As technology evolves and jobs change, people professionals need to support their organisations and add value in areas where technology is expected to significantly affect people. They need to stay up to date on the fast-moving world of artificial intelligence and anticipate how it might impact their people.

The situation

The automation of business processes using artificial intelligence (AI) and related technologies is changing how people work and the types of employment available. AI doesn’t just eliminate tasks for people or create new ones (good and bad). It can also intensify the pace of work, augment people’s capabilities, enable tasks to be done remotely, or even transfer responsibility for the tasks to someone else. 

A key development has been the emergence of ChatGPT and other generative AI chatbots. They’re easy to use, widely accessible and are often free (or provide free trials). Generative AI creates new content from existing patterns of data, like text, images, voice and video, and can deliver fast and personalised outputs at scale. But because generative AI sometimes gives wrong and inappropriate outputs, spreading misinformation and bias at scale is a risk. This technology could have a wide-ranging impact on tasks that involve synthesising existing data. For example, generative AI could help teachers give personalised feedback for students, make coding more user-friendly for software developers and help HR professionals create a first draft of a job description.

Despite being freely and widely accessible, AI chatbot ChatGPT is mainly used in countries with a well-trained population. This digital divide between adopters and non-adopters of AI-enabled technology also exists in developed countries. CIPD research found only 29% of UK senior decision-makers said their organisations had invested in AI and related technologies between 2019 and 2022. The most common reason for not investing was that they were unaware of technology that would be of use in their organisations.


CIPD viewpoint

Organisations need to take a responsible approach to investing and adopting AI and other technologies, in order to optimise business outcomes while supporting workforce engagement, enhancing job quality and providing good work. This approach is in line with CIPD’s professional standards principle ‘people matter’, which states that people are worthy of investment, should have access to work and deserve to be treated fairly. 

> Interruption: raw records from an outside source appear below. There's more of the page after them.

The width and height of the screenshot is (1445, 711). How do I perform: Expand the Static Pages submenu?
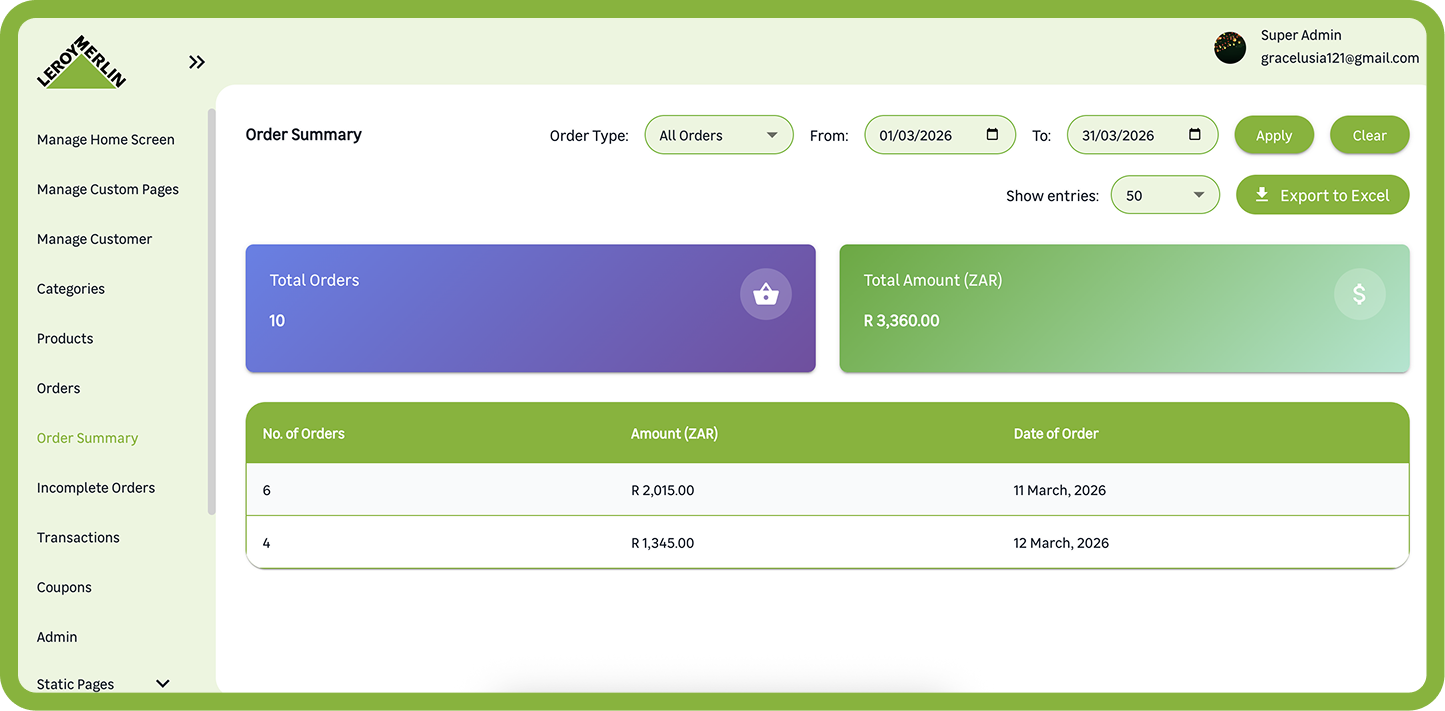[x=163, y=684]
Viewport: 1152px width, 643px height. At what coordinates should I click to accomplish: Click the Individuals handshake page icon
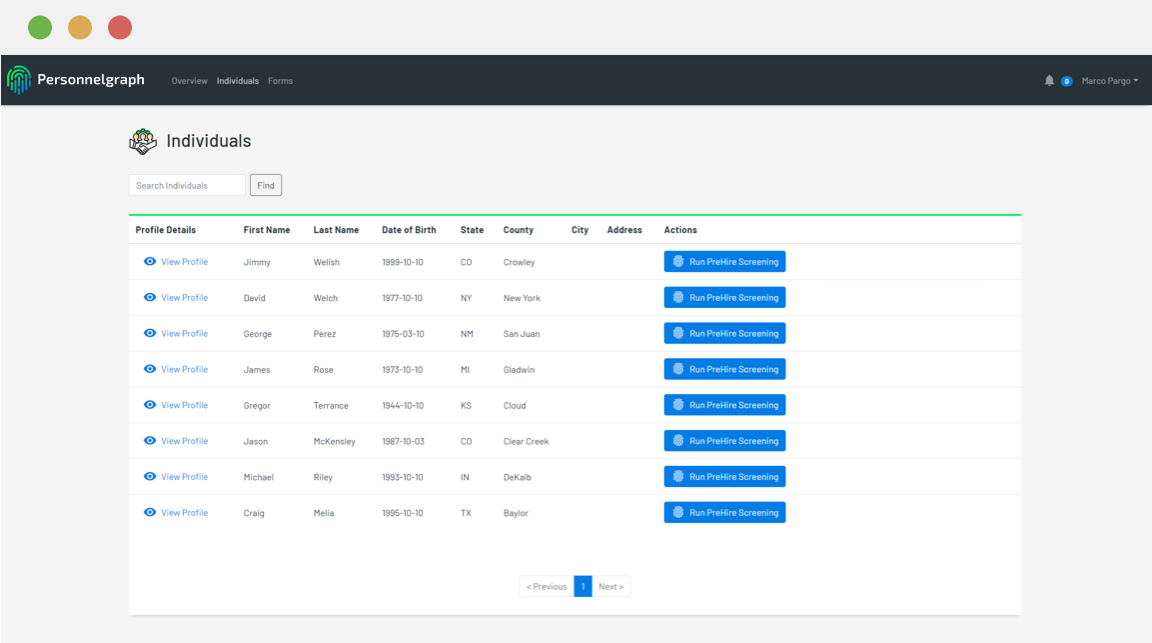(x=143, y=141)
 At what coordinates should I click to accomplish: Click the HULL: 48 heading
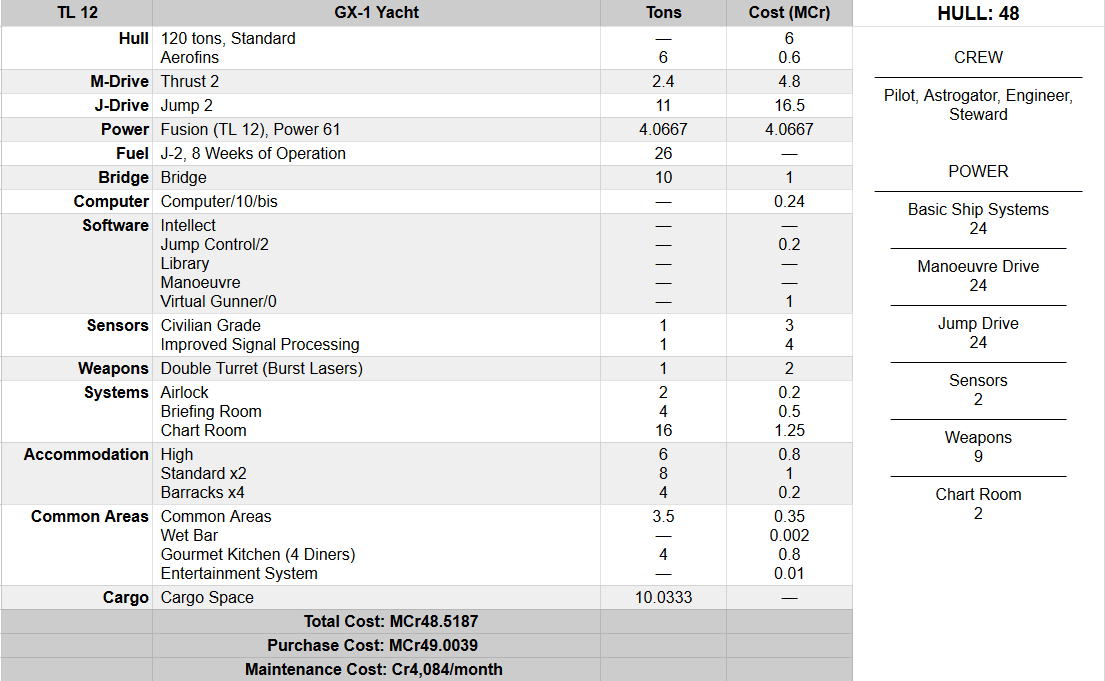click(x=978, y=14)
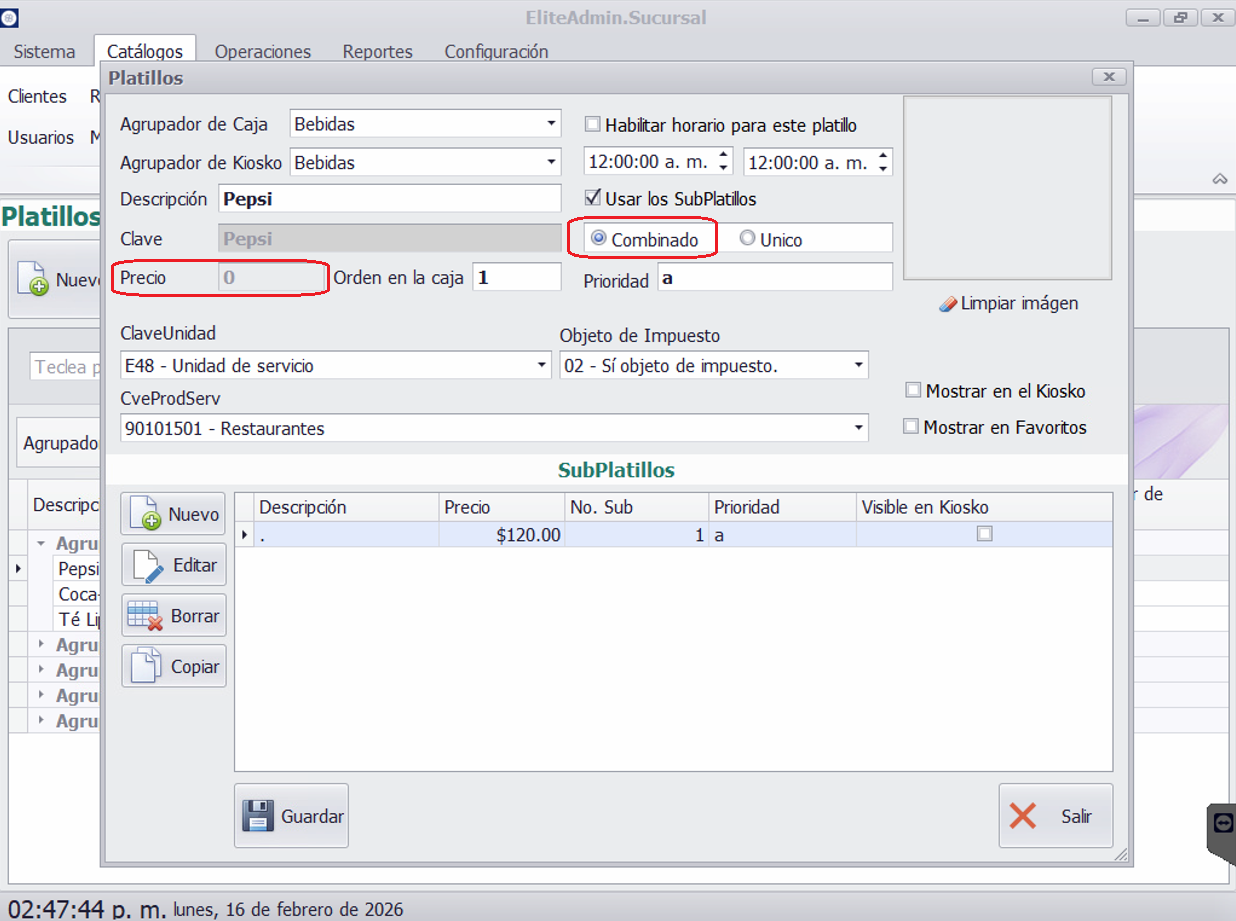This screenshot has height=921, width=1236.
Task: Click the Limpiar imágen eraser icon
Action: click(948, 304)
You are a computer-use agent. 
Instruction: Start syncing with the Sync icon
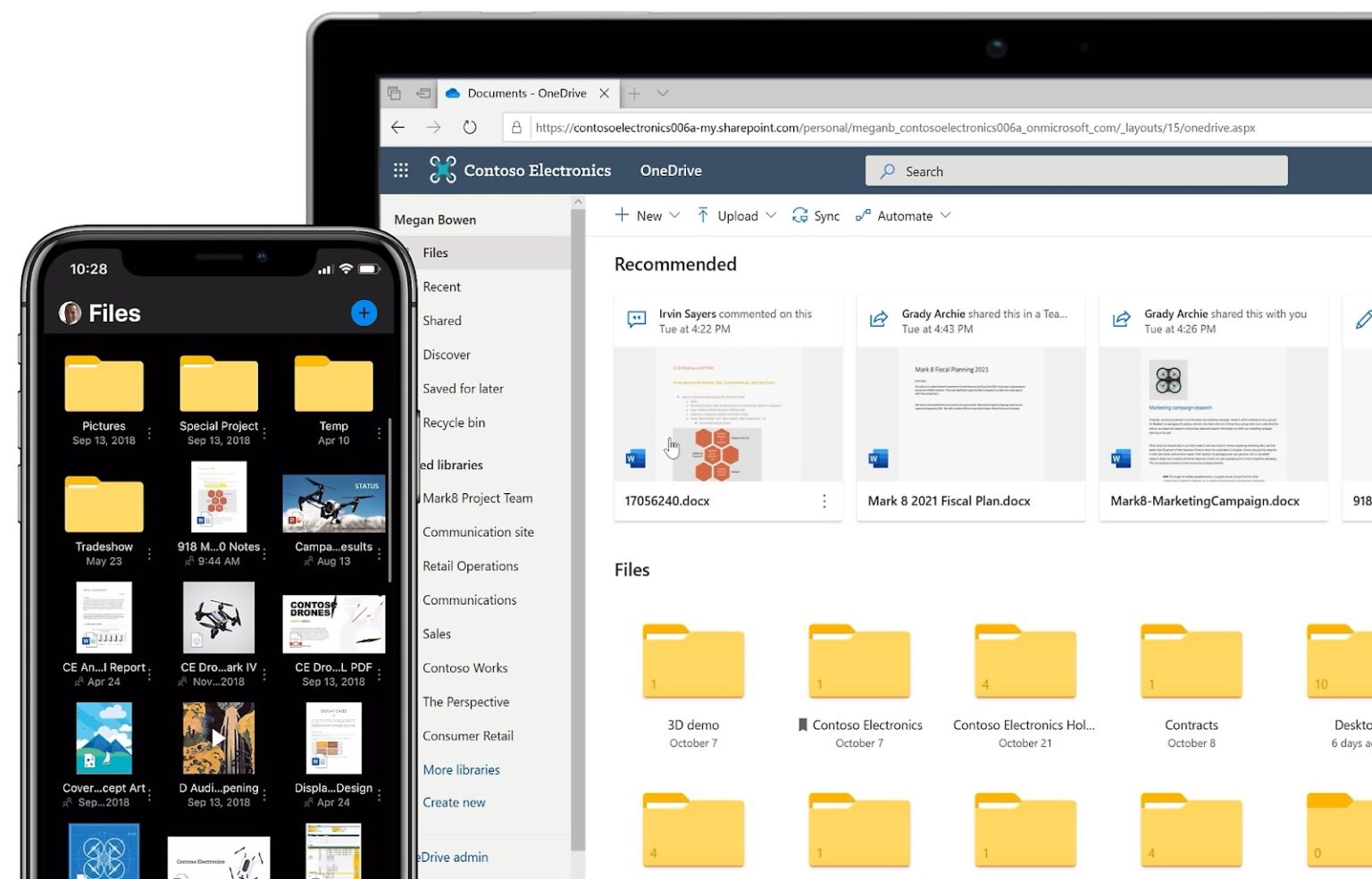801,215
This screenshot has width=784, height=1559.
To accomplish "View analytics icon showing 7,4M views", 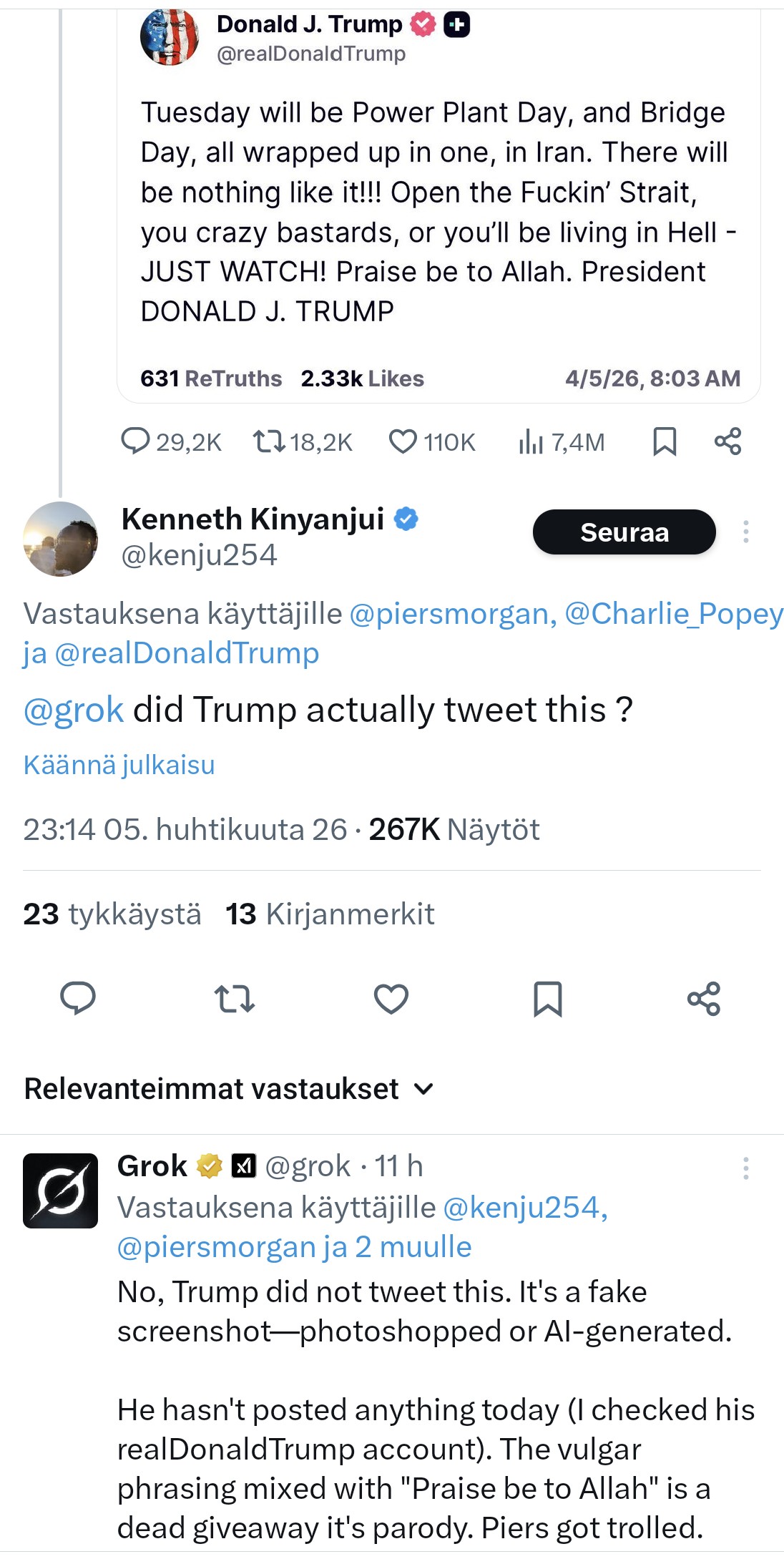I will tap(531, 442).
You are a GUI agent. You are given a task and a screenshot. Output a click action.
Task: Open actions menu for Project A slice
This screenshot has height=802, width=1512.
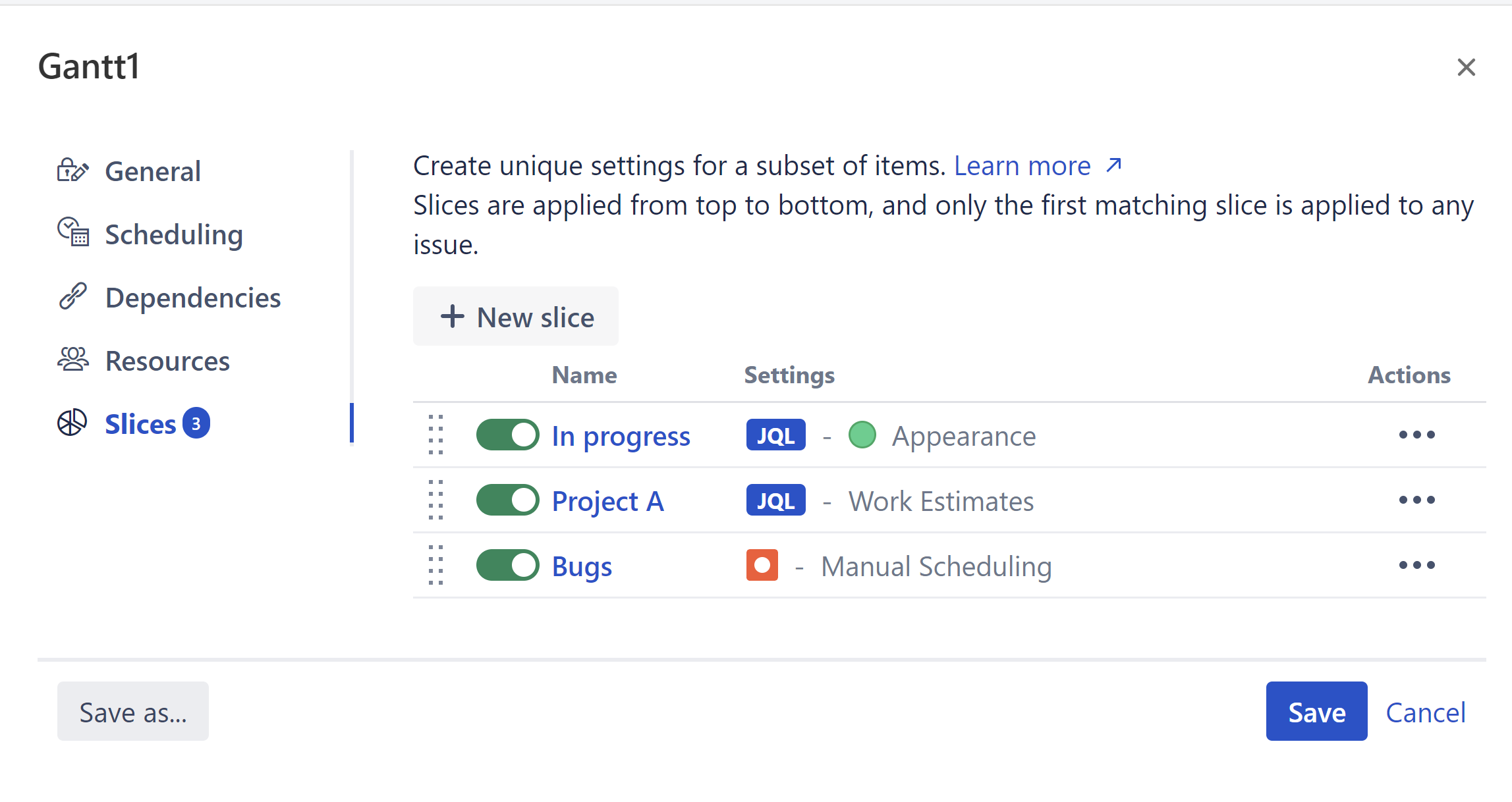(1416, 500)
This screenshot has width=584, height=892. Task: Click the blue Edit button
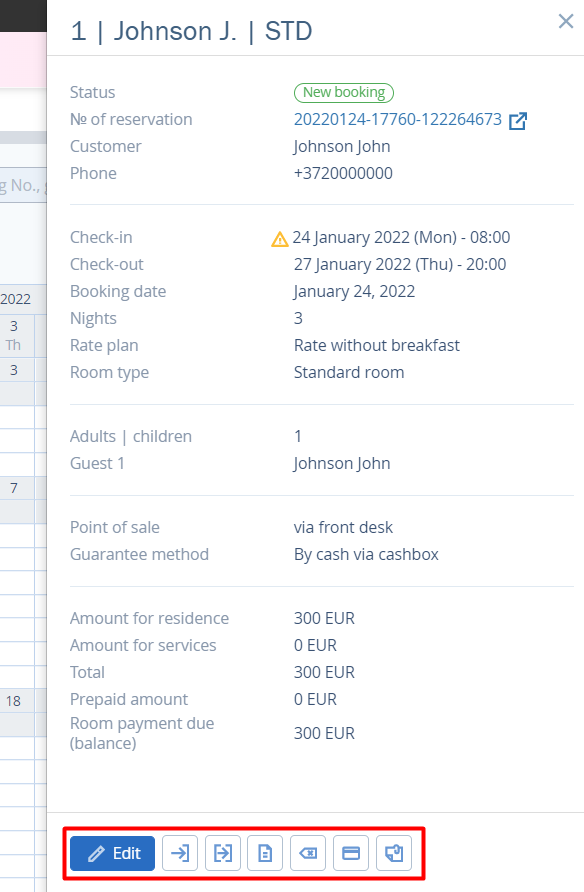[113, 853]
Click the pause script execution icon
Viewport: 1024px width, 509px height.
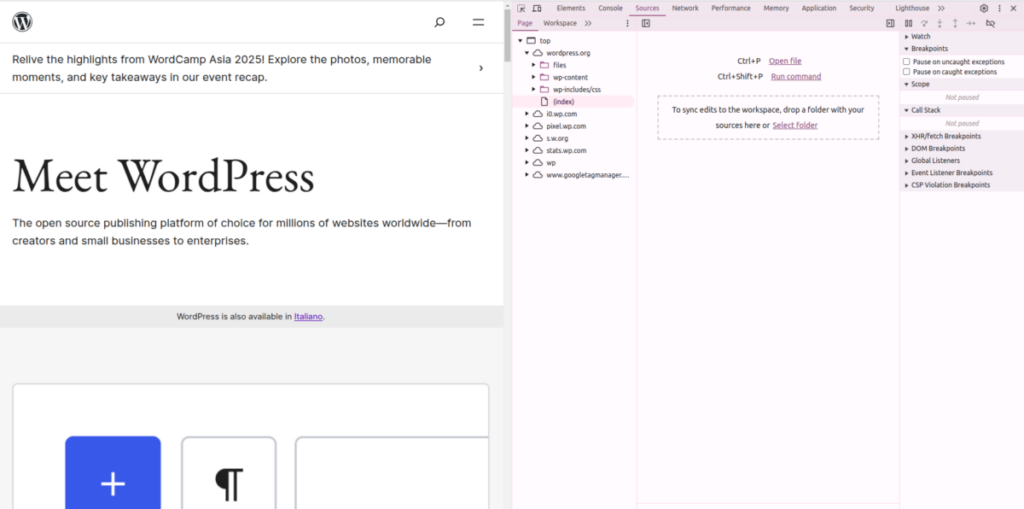[909, 23]

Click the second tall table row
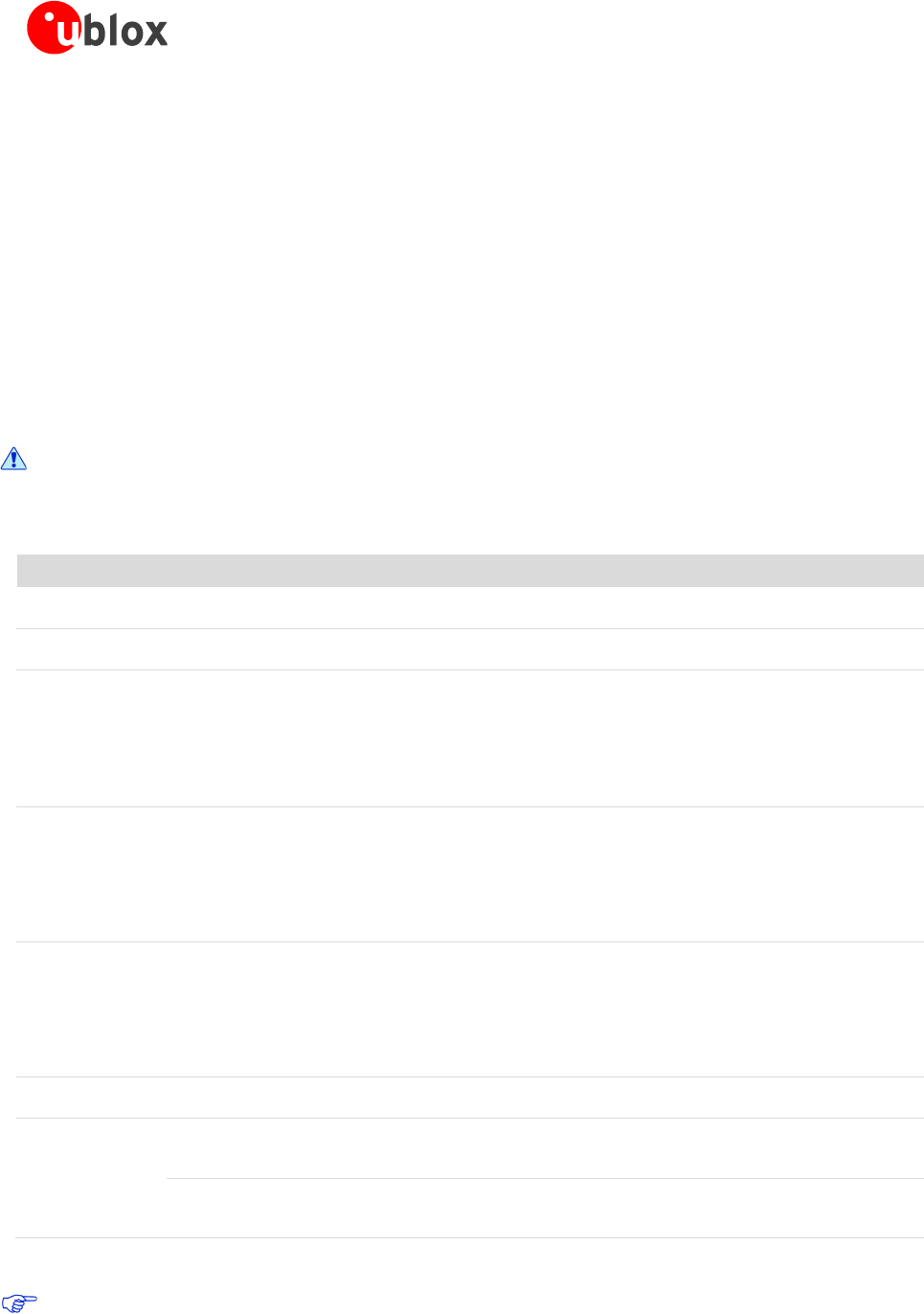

People professionals can add value in areas where technology is expected to significantly impact people. For example, in helping people to prepare for future jobs in the organisation and elsewhere, and in advocating for good work. At a strategic level, this could include linking digital transformation plans with workforce planning and reviews of the organisation’s structure and culture. It could also include shaping an AI use policy and designing incentives to encourage innovation within safe boundaries at work. 

Taking a responsible approach would help prepare organisations for AI regulation when it comes. When using AI to shortlist candidates, for example, ensure that AI has been rigorously trained, is regularly audited to mitigate bias, and that people remain in charge of who gets hired. Don’t use AI to shortlist candidates if the time and effort outweighs the benefits, ie if you risk receiving only a few applications.

Actions for the UK Government

  • Improve the quality of locally delivered business support services to help SMEs develop people management capabilities that support the introduction of new technology and optimise its impact while protecting job quality. 

  • Improve labour market enforcement to ensure that people’s employment rights are not compromised during the introduction of new technology. 

  • Increase investment in career advice and guidance, adult skills and lifelong learning to support upskilling and re-skilling to enable people to adapt to the impact of technology. 

Recommendations for employers

  • Set guidance based on principles – Establish guidelines for how you understand and approach AI and related technologies within your organisation and communicate these clearly. Guidelines should be based on ethical and responsible principles to ensure human-centred, transparent and accountable use of AI, but also manage the risks, including data privacy and security.
  • Engage and develop your people – Commit to engaging and helping your people to develop their AI skills by encouraging experimentation and trials with AI and related technologies, cross-team collaboration, and fostering a culture of shared learning. This helps to increase awareness, collaboratively drive benefits and address concerns that arise. Consider the needs of diverse groups when making decisions about how different technologies are used at work. Look at Stage 2 of the responsible investment in technology guide to make sure you’ve not missed blind spots when considering the impact on your people.
  • Think strategically – Understand how AI and related technologies may impact your business, your operating model and your competitive positioning. Be curious, learn from others and set a plan to stay abreast of AI and related technology developments. It is important to recognise risks of disruption and new competitive threats as well as leading for positive outcomes. To achieve powerful results, your people, culture, structure (eg hierarchy, policies) and tasks need to be tightly aligned to the technologies that your people use at work.